## Task goal
The line containing "Click the Unsubscribed" marks the end: output every line of the data up to it, and that line too, exactly as written.

Collected data:
*** Block opens ***

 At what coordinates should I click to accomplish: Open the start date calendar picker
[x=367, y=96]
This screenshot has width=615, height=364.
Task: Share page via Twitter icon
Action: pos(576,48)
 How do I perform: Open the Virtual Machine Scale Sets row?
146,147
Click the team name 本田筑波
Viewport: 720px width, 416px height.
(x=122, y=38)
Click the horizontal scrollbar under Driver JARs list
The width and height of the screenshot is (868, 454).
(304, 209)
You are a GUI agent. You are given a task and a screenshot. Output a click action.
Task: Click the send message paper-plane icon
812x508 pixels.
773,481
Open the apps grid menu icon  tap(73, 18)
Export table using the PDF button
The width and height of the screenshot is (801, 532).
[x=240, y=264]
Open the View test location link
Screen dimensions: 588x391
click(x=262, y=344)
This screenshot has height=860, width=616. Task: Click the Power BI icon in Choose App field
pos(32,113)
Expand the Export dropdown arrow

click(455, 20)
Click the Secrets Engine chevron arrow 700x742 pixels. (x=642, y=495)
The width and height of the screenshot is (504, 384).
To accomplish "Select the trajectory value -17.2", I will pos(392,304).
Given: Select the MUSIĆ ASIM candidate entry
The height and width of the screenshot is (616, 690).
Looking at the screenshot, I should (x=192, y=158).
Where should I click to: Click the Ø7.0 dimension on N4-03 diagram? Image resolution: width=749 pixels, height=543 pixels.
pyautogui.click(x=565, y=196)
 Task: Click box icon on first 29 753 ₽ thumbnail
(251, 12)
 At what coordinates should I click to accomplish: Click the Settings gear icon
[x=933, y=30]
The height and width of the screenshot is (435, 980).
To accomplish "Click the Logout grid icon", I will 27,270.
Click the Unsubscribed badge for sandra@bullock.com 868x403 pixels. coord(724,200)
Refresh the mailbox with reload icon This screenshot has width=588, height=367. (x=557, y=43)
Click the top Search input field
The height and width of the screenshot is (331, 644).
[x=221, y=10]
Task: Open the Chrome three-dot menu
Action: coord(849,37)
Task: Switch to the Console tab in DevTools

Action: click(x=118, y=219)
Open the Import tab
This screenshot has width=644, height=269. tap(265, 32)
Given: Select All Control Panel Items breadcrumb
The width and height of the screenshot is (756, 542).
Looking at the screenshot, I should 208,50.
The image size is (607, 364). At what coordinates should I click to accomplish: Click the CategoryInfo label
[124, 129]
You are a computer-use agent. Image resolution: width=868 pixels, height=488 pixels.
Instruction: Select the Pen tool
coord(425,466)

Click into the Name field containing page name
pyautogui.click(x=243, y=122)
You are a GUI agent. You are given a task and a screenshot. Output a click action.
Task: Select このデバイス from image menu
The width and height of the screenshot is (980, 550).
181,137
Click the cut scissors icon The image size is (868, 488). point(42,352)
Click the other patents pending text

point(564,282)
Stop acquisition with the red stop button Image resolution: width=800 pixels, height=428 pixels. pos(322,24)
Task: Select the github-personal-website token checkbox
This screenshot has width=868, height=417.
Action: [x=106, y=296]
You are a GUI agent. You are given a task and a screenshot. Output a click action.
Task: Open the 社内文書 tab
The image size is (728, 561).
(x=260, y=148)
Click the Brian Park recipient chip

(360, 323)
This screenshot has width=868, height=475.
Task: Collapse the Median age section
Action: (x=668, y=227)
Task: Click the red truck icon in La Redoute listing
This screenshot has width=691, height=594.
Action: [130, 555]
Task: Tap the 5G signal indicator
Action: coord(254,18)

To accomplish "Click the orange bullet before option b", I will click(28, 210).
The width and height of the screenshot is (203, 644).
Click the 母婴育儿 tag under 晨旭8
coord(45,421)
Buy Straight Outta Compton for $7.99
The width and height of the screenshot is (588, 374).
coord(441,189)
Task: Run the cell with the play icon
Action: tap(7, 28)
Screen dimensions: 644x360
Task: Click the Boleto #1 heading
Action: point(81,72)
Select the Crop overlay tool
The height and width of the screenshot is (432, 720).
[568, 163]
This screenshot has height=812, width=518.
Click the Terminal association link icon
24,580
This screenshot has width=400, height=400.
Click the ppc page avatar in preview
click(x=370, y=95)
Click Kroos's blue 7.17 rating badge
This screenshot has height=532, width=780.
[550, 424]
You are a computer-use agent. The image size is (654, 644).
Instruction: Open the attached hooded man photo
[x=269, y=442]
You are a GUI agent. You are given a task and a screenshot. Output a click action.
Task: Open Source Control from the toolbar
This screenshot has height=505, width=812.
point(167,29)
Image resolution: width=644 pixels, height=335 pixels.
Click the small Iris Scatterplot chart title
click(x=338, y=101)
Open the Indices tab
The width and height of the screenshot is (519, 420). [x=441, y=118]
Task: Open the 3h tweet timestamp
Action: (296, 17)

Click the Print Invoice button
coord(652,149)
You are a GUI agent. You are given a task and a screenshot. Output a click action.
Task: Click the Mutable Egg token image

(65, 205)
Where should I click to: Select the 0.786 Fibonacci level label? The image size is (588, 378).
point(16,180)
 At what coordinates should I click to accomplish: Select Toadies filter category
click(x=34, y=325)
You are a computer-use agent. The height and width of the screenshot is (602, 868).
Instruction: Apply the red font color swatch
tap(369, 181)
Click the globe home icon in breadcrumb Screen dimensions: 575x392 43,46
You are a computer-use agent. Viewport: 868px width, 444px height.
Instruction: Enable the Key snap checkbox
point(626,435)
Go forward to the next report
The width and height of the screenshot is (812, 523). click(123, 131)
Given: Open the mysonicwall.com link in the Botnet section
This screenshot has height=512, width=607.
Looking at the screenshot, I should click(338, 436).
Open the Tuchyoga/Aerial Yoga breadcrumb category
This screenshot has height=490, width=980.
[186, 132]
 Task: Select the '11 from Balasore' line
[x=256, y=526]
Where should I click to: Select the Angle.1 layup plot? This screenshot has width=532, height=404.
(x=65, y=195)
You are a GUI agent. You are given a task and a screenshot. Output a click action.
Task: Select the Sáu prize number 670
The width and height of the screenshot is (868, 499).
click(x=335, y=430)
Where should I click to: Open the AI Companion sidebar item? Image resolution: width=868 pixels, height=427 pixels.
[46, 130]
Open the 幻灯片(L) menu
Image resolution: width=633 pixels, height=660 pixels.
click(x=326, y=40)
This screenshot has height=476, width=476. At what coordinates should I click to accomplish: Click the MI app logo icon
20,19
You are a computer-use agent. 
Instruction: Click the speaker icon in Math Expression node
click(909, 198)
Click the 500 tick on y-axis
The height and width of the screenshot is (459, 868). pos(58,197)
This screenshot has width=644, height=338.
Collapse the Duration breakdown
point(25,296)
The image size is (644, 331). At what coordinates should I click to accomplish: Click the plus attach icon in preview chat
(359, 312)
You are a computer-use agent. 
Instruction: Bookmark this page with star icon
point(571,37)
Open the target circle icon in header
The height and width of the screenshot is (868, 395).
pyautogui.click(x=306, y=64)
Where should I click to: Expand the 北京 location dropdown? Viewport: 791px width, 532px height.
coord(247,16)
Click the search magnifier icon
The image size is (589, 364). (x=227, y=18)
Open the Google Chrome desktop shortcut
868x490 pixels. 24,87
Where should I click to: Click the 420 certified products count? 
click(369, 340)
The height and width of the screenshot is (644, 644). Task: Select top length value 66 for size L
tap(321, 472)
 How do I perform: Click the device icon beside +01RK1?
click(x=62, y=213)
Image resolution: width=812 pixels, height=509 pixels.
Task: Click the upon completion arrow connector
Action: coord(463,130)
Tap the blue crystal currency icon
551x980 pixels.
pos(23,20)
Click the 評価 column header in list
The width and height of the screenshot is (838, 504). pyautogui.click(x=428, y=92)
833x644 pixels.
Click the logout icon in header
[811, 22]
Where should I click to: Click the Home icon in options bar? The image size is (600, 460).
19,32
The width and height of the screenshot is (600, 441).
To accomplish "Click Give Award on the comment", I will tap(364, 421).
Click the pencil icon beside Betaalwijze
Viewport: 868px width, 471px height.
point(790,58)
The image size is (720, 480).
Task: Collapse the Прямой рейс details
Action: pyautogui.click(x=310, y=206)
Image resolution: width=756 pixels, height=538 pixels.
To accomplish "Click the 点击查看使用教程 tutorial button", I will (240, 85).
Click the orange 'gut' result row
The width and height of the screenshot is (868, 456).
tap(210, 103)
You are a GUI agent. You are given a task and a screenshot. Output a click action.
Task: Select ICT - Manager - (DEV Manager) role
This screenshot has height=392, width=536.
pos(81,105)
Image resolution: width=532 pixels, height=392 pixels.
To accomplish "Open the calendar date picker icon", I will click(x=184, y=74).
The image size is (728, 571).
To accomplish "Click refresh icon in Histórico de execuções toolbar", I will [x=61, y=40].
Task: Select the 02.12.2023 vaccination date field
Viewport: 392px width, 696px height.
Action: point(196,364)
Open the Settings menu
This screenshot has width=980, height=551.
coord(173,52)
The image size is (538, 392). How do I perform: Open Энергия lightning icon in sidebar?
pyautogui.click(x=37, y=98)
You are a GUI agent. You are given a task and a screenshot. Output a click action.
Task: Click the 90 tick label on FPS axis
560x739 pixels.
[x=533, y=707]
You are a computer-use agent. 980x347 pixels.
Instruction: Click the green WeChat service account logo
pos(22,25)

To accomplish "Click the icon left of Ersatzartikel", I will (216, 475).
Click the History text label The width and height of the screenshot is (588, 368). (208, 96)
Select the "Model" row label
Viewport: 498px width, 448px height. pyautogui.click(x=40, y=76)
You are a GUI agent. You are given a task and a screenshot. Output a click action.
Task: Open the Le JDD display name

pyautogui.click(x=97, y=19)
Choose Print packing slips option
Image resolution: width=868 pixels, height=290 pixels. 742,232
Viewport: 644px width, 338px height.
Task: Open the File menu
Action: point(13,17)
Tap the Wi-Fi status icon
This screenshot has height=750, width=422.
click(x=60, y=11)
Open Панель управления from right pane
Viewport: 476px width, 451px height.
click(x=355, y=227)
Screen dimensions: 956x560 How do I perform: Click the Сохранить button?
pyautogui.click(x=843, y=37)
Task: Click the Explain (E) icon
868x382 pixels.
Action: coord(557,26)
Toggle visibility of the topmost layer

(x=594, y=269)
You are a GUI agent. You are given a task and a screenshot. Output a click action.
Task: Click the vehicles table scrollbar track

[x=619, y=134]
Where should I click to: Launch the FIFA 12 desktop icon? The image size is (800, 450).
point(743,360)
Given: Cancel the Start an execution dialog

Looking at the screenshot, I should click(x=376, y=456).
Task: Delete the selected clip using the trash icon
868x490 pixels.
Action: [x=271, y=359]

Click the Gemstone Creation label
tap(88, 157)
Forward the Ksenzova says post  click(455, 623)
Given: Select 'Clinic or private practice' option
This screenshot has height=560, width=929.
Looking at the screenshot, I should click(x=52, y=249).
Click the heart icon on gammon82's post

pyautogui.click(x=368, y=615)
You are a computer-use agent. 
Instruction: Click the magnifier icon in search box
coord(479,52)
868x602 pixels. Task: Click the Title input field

*** Block closes ***

## Written reply
 At what coordinates should I click to accomplish: Open the start date calendar picker
[x=367, y=96]
This screenshot has width=615, height=364.
Task: Share page via Twitter icon
Action: pos(576,48)
 How do I perform: Open the Virtual Machine Scale Sets row?
146,147
Click the team name 本田筑波
Viewport: 720px width, 416px height.
(x=122, y=38)
Click the horizontal scrollbar under Driver JARs list
The width and height of the screenshot is (868, 454).
(304, 209)
You are a GUI agent. You are given a task and a screenshot. Output a click action.
Task: Click the send message paper-plane icon
812x508 pixels.
773,481
Open the apps grid menu icon  tap(73, 18)
Export table using the PDF button
The width and height of the screenshot is (801, 532).
[x=240, y=264]
Open the View test location link
Screen dimensions: 588x391
click(x=262, y=344)
This screenshot has height=860, width=616. Task: Click the Power BI icon in Choose App field
pos(32,113)
Expand the Export dropdown arrow

click(455, 20)
Click the Secrets Engine chevron arrow 700x742 pixels. (x=642, y=495)
The width and height of the screenshot is (504, 384).
To accomplish "Select the trajectory value -17.2", I will pos(392,304).
Given: Select the MUSIĆ ASIM candidate entry
The height and width of the screenshot is (616, 690).
Looking at the screenshot, I should (x=192, y=158).
Where should I click to: Click the Ø7.0 dimension on N4-03 diagram? Image resolution: width=749 pixels, height=543 pixels.
pyautogui.click(x=565, y=196)
 Task: Click box icon on first 29 753 ₽ thumbnail
(251, 12)
 At what coordinates should I click to accomplish: Click the Settings gear icon
[x=933, y=30]
The height and width of the screenshot is (435, 980).
To accomplish "Click the Logout grid icon", I will 27,270.
Click the Unsubscribed badge for sandra@bullock.com 868x403 pixels. coord(724,200)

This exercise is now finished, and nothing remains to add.